Ue sblocca 90 miliardi all’Ucraina e approva nuove sanzioni alla Russia
Superato il veto ungherese: via libera a due dossier chiave per il sostegno a Kiev
L’Unione Europea ha raggiunto un’intesa su due dossier centrali nel sostegno all’Ucraina.
Il Comitato dei rappresentanti permanenti (Coreper) ha infatti sbloccato un prestito da 90 miliardi di euro destinato a Kiev, insieme al 20° pacchetto di sanzioni contro la Russia.

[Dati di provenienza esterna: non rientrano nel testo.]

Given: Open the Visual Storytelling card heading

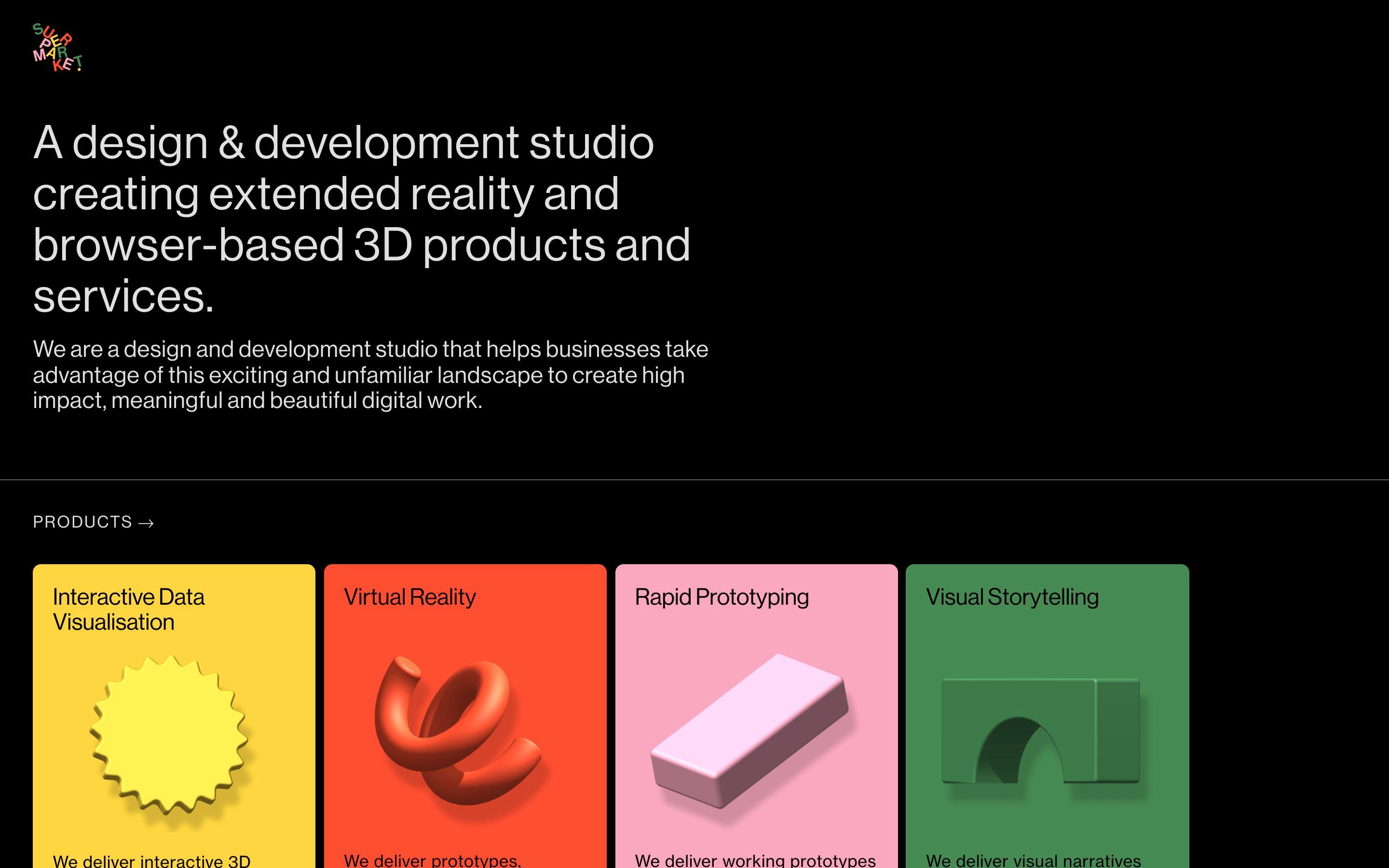Looking at the screenshot, I should (x=1012, y=597).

Entrambe le misure erano rimaste ferme a causa dell’opposizione dell’Ungheria guidata da Viktor Orbán, che aveva esercitato il veto nelle settimane precedenti.

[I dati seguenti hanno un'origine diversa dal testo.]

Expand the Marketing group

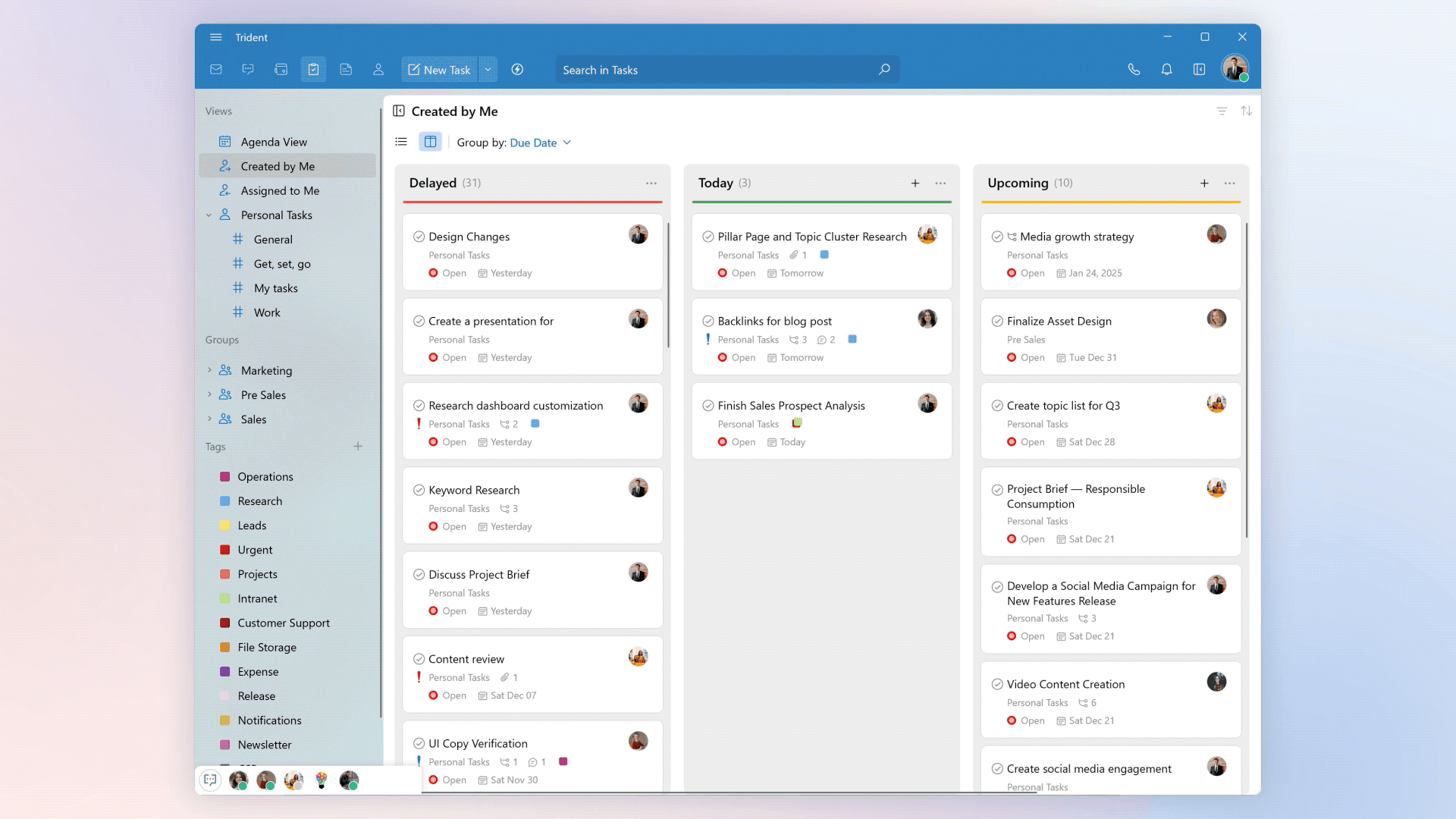point(210,371)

Se non emergeranno ulteriori obiezioni da parte degli Stati membri, le decisioni saranno formalizzate con procedura scritta entro breve.

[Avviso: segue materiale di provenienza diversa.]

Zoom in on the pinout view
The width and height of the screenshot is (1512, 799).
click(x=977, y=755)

Il presidente ucraino Volodymyr Zelensky ha commentato positivamente lo sblocco, definendolo “un segnale giusto nelle circostanze attuali”, sottolineando la necessità di mantenere alta la pressione su Mosca e rafforzare il sostegno internazionale.
Il pacchetto rappresenta un passaggio rilevante nella strategia europea: da un lato supporto finanziario diretto all’Ucraina, dall’altro rafforzamento delle misure restrittive verso la Russia.
Resta ora da verificare la tempistica operativa delle misure e l’impatto concreto sul piano economico e geopolitico nel breve periodo.